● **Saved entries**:
============================================================

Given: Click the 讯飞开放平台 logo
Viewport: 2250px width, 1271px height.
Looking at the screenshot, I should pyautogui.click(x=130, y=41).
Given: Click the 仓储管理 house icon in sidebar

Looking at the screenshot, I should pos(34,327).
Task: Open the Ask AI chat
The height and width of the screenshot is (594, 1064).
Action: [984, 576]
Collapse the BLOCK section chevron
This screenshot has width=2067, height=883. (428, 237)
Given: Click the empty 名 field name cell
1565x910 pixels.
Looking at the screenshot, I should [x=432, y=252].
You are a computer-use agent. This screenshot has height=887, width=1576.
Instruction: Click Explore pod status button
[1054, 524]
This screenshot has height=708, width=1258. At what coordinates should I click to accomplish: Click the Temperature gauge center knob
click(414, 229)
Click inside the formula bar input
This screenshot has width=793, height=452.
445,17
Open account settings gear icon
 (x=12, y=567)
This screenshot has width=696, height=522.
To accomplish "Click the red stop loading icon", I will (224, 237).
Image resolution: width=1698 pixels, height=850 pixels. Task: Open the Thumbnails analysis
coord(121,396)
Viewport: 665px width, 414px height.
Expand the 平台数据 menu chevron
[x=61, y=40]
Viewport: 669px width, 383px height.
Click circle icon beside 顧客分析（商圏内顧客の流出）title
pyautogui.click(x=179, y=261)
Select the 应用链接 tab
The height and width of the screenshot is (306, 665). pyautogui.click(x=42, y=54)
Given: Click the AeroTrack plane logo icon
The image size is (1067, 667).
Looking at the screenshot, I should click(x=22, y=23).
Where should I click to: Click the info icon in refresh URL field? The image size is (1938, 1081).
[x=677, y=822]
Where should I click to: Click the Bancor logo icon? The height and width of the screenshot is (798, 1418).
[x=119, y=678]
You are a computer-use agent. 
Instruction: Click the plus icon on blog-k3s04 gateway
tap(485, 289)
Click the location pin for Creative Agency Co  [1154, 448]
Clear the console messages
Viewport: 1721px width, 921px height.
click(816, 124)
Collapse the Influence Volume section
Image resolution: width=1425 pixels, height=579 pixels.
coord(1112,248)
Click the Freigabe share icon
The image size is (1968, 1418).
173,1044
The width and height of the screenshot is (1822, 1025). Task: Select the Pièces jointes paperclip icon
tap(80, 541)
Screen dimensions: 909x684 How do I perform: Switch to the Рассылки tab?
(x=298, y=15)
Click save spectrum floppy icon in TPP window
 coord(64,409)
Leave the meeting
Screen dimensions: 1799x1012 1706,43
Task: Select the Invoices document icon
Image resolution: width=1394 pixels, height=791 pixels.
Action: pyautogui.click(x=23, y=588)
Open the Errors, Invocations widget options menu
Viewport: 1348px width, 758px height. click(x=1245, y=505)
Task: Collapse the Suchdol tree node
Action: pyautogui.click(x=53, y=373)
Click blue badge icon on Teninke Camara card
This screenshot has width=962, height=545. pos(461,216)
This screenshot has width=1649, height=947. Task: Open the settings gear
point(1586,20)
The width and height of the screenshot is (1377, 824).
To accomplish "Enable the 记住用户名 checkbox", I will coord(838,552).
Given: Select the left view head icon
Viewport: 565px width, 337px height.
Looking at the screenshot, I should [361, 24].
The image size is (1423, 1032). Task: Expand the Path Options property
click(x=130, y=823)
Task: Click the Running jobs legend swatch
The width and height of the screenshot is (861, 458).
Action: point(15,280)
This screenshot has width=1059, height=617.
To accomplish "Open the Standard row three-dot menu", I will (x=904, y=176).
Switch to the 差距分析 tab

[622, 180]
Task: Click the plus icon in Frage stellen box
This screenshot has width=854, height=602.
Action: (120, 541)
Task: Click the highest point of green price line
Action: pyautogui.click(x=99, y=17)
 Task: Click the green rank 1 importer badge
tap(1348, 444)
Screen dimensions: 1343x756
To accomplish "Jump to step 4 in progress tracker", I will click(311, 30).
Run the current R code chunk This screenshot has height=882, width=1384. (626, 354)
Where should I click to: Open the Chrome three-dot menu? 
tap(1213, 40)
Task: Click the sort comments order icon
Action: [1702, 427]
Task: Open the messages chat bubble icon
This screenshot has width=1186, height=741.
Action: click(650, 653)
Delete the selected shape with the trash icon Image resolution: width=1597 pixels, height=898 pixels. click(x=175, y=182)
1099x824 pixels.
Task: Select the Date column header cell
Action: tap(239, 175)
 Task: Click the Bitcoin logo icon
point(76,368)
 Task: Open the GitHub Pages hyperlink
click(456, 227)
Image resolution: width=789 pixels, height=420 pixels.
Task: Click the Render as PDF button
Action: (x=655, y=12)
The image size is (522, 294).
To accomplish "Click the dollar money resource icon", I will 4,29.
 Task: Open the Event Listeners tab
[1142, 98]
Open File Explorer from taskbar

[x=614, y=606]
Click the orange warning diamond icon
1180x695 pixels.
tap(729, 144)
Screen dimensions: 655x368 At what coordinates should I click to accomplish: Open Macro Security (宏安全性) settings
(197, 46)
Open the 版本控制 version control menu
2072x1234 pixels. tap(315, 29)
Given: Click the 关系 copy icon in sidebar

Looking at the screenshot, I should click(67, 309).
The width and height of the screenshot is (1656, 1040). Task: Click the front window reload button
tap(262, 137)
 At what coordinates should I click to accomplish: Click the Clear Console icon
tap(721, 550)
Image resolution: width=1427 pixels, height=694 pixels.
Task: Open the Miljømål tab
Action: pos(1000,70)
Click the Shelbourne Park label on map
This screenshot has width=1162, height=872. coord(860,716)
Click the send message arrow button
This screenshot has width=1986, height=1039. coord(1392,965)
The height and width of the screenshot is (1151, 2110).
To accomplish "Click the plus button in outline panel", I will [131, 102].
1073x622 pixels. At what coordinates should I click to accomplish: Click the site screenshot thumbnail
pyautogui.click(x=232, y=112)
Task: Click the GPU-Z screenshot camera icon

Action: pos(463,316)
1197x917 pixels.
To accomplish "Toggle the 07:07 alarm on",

============================================================

● **Assignment**:
Reproduce each line of the entries in which the word "messages" is found.

● **Exercise solution**:
Clear the console messages
Task: Open the messages chat bubble icon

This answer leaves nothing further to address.